Importin α and β destabilize the binding of the binary complex of RCC1S2,11A–Ran to mitotic chromatin
The binding of importin α and β to the NLS of RCC1 does not inhibit the GEF activity of RCC1 in vitro (Talcott and Moore 2000). However, because the N terminus (amino acids 1–28) of RCC1 contains the NLS (Nemergut and Macara 2000; Talcott and Moore 2000) and is required for RCC1 interaction with chromosomes (Moore et al. 2002), we reasoned that importin α and β binding to the NLS of RCC1 might inhibit RCC1 binding to chromosomes in mitosis. This could destabilize the binding of the binary complex of RCC1–Ran to mitotic chromatin, thereby disrupting chromosome-coupled nucleotide exchange on Ran.
We previously developed a competition assay to study the interaction of RCC1 with chromatin using mitotic Xenopus egg extracts (Li et al. 2003). We first applied this assay to determine whether the binary complex of RCC1S2,11A–Ran had a reduced affinity toward chromosomes compared to the binary complex of RCC1–Ran. Demembranated Xenopus sperm were added to mitotic egg extracts in the presence of RCC1-GFP or RCC1S2,11A-GFP and increasing concentrations of 6His-RCC1 or 6His-RCC1S2,11A as competitors, respectively. We used purified RanT24N to trap RCC1 in a stable binary complex. The binding of RCC1-GFP or RCC1S2,11A-GFP to chromatin was quantified (Li et al. 2003). We found that RCC1-GFP remained bound to chromatin even in the presence of 5 μM competitor 6His-RCC1, whereas the same concentration of competitor 6His-RCC1S2,11A efficiently competed for the binding of the RCC1S2,11A-GFP to chromosomes (Fig. 6E). This suggests that whereas the binary complex of RCC1–RanT24N binds to chromosomes stably, the binary complex of RCC1S2,11A–RanT24N does not. This is consistent with the finding in living cells (see Fig. 6B).

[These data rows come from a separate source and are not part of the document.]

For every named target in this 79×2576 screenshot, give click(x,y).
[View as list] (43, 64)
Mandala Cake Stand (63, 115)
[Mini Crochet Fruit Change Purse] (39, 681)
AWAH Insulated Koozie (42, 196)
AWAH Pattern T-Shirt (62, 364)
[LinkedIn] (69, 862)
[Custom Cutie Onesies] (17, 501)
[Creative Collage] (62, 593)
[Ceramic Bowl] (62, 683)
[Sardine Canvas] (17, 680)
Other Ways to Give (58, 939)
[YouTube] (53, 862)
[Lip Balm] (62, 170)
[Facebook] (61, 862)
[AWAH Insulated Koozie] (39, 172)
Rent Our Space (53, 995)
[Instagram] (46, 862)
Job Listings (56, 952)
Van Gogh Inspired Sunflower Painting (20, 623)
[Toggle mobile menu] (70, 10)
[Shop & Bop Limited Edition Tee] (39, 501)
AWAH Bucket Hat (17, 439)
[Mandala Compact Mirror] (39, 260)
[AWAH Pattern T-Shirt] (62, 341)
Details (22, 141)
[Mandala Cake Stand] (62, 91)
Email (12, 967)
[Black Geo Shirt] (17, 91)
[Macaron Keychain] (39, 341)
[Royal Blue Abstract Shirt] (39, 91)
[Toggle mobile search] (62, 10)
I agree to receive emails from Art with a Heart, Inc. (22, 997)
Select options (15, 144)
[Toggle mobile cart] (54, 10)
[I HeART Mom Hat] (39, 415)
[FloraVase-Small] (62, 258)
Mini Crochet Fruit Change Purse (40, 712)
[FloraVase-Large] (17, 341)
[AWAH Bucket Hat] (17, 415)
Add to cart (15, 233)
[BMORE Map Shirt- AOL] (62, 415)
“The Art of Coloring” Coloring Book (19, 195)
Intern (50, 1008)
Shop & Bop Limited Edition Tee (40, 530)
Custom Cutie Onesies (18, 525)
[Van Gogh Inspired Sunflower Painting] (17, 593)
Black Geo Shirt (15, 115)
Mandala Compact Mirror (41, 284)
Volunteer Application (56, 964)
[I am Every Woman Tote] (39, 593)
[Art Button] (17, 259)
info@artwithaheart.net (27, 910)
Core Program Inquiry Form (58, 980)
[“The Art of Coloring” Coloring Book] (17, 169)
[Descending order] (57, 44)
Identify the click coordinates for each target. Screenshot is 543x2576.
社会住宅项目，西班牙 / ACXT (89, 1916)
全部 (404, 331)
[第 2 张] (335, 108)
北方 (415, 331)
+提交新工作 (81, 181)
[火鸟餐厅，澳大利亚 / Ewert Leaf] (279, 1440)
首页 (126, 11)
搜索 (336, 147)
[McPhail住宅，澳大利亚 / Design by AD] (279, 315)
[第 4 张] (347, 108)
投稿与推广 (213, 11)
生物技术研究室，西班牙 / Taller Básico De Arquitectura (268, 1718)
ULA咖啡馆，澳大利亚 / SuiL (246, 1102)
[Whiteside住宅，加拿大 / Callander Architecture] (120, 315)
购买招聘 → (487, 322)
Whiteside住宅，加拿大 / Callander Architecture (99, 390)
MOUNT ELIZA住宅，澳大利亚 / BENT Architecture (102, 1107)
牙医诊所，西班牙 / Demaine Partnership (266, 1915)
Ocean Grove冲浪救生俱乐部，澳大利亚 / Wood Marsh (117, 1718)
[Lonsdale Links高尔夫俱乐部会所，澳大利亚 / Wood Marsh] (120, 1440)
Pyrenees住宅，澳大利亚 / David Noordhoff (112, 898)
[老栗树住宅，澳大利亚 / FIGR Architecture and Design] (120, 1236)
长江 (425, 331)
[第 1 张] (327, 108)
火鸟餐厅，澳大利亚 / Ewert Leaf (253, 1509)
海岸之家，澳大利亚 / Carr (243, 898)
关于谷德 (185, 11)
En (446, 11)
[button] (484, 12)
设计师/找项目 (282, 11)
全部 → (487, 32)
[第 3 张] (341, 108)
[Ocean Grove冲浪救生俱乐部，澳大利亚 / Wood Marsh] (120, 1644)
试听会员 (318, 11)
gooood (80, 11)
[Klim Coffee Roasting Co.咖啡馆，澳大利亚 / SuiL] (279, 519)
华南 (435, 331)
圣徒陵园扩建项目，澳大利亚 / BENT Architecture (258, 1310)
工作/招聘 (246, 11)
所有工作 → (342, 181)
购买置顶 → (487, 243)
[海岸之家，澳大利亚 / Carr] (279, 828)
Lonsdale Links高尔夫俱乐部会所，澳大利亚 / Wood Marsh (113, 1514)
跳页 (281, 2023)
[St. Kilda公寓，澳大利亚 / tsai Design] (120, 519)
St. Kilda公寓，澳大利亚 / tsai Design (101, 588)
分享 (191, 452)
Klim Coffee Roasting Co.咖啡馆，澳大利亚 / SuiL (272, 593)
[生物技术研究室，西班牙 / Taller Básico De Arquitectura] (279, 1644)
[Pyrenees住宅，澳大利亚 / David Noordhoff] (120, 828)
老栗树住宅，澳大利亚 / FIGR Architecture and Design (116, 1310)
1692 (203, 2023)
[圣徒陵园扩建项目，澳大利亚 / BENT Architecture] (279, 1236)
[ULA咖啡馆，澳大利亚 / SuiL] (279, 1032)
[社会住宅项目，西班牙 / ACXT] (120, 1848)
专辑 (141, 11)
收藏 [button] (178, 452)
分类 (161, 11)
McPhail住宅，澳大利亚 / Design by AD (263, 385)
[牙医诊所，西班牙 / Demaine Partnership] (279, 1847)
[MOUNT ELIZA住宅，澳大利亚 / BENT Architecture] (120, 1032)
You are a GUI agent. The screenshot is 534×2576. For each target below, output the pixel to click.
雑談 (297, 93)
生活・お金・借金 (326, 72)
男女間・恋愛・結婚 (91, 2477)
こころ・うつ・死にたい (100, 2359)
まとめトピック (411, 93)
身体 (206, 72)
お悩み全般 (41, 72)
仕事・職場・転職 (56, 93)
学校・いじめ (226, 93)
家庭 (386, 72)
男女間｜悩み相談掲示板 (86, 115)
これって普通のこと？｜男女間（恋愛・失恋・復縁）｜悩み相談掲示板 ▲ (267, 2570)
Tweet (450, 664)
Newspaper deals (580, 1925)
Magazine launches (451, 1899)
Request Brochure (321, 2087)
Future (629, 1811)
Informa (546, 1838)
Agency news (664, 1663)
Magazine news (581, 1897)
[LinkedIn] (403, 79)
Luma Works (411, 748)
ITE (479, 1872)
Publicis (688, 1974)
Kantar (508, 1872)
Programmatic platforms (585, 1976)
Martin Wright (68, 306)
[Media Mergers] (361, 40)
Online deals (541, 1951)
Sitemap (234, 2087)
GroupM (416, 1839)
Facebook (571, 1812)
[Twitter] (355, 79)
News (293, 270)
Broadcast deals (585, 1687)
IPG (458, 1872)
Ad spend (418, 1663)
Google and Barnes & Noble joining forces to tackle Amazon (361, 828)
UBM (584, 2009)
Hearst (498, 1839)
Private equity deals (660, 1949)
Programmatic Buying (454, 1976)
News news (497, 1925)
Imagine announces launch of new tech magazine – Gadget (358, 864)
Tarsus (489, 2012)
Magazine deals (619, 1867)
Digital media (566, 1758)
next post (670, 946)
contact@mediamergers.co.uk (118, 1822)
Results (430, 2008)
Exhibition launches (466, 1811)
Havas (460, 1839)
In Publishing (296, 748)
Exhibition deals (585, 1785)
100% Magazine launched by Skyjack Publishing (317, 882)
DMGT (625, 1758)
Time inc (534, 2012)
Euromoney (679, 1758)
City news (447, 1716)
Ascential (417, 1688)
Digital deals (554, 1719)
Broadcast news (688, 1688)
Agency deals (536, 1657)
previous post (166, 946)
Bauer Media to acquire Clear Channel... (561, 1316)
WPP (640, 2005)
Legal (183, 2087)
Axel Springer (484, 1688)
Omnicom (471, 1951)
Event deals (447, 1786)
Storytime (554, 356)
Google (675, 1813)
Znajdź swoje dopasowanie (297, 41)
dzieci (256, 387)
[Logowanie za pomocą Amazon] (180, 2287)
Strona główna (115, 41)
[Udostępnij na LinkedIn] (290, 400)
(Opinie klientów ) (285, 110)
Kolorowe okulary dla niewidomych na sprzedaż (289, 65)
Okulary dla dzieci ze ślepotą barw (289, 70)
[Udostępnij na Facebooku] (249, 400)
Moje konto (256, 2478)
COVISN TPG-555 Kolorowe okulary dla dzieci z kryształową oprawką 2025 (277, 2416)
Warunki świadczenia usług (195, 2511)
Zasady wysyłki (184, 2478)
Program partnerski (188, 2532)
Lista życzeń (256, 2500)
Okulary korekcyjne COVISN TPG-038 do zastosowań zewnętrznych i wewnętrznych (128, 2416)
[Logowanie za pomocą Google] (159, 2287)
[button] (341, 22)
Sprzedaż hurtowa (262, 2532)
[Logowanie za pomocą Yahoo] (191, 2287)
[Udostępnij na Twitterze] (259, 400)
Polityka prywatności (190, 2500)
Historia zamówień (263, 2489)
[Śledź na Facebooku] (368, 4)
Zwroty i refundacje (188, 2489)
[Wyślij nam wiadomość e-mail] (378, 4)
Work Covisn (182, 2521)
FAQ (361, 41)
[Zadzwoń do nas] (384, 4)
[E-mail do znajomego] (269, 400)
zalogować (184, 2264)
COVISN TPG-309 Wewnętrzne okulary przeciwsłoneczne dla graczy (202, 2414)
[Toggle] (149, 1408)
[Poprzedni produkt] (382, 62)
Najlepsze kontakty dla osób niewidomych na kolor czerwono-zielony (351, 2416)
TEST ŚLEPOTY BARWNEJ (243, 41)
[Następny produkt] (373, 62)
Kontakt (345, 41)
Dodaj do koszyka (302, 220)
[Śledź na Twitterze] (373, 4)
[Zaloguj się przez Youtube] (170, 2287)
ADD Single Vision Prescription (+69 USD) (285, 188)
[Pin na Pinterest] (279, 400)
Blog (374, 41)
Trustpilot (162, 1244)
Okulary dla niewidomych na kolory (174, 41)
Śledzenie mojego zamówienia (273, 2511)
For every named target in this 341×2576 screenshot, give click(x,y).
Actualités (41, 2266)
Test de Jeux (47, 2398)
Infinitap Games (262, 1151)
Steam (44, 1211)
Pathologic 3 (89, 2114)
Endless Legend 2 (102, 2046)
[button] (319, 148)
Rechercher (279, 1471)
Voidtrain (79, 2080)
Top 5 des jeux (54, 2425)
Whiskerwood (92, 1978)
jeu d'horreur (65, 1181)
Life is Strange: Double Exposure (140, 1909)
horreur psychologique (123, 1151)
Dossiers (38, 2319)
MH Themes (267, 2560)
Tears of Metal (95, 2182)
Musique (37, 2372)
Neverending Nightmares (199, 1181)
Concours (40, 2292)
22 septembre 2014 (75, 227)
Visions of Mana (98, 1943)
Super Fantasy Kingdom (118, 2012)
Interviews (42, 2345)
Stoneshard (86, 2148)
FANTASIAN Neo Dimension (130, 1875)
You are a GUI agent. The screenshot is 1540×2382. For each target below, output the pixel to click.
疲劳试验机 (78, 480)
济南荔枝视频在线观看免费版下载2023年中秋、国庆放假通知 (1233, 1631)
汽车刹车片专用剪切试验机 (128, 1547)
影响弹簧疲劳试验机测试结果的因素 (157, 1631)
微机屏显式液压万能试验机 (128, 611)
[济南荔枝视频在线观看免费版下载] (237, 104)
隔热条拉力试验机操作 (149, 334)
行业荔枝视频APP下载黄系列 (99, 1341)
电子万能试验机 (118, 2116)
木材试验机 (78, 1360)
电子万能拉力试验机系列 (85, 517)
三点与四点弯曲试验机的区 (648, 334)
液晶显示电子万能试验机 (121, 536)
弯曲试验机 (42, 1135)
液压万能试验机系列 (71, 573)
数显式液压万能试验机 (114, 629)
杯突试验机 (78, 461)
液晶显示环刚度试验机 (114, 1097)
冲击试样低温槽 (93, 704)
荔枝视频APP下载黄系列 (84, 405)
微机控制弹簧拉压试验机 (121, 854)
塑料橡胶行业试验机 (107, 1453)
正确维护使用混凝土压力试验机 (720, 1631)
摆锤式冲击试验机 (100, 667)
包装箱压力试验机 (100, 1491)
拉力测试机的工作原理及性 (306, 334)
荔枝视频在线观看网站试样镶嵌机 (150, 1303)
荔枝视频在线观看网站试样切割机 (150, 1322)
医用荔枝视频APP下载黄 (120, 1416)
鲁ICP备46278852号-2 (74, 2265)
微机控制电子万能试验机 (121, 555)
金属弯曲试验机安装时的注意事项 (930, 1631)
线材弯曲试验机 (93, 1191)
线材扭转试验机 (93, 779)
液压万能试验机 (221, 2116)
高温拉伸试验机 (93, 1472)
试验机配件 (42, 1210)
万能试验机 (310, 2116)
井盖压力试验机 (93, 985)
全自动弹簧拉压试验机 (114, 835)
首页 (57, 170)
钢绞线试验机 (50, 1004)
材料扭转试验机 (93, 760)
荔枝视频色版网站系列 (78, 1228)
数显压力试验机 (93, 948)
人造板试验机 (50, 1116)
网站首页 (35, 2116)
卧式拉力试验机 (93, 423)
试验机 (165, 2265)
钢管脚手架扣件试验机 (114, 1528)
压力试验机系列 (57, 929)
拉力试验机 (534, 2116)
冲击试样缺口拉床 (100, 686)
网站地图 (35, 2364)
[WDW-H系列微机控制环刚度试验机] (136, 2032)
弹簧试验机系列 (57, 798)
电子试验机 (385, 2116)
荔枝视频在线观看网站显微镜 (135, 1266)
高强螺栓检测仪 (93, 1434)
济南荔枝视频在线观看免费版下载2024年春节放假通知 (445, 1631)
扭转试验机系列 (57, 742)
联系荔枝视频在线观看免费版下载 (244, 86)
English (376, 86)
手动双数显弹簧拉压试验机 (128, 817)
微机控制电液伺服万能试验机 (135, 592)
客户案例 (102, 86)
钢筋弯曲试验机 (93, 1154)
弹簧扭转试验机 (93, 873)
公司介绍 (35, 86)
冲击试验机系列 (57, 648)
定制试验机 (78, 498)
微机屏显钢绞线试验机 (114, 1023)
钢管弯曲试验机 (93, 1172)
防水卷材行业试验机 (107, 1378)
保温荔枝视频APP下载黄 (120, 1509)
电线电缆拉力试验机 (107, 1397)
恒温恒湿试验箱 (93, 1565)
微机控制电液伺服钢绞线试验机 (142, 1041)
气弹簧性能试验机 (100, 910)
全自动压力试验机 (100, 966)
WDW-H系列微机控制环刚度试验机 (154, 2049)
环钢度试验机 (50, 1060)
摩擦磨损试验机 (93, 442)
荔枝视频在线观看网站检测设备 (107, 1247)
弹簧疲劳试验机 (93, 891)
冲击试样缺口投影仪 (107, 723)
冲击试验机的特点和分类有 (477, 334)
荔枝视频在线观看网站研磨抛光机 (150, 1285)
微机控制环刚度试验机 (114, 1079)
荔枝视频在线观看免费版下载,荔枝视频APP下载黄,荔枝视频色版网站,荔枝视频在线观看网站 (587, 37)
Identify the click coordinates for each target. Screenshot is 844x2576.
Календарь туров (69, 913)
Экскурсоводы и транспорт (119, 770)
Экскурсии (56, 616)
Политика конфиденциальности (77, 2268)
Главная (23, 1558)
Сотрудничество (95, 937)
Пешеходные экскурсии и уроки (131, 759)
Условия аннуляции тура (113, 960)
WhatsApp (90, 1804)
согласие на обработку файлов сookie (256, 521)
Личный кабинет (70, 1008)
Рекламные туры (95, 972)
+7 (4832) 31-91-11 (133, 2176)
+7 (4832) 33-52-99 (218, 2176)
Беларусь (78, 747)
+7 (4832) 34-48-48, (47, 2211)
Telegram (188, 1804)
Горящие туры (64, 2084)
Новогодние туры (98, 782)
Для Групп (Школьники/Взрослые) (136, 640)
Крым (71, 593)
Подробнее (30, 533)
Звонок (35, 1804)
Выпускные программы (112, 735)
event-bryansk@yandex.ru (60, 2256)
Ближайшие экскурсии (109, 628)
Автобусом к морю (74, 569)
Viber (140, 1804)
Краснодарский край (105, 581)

Next, we determined whether importin α and β in egg extracts could inhibit the binding of RCC1S2,11A–RanT24N binary complex to chromosomes. We depleted importin β using purified ZZ-tagged IBB and repeated the above assay. Depleting importin β should prevent importin α binding to the NLS of RCC1. Western blotting showed that over 90% of importin β in the egg extract was depleted (data not shown). We found that importin β depletion allowed RCC1S2,11A-GFP to interact with chromosomes as stably as RCC1-GFP in the presence of RanT24N (Fig. 6F). Adding back purified importin β reestablished the reduced binding of RCC1S2,11A-GFP to chromosomes (Fig. 6F). This suggests that the binding of importin α and β to RCC1S2,11A in mitosis prevents the binary complex of RCC1S2,11A–RanT24N from binding to mitotic chromosomes stably. Therefore, nonphosphorylatable RCC1 cannot couple RanGTP production on mitotic chromosomes to produce a high RanGTP concentration.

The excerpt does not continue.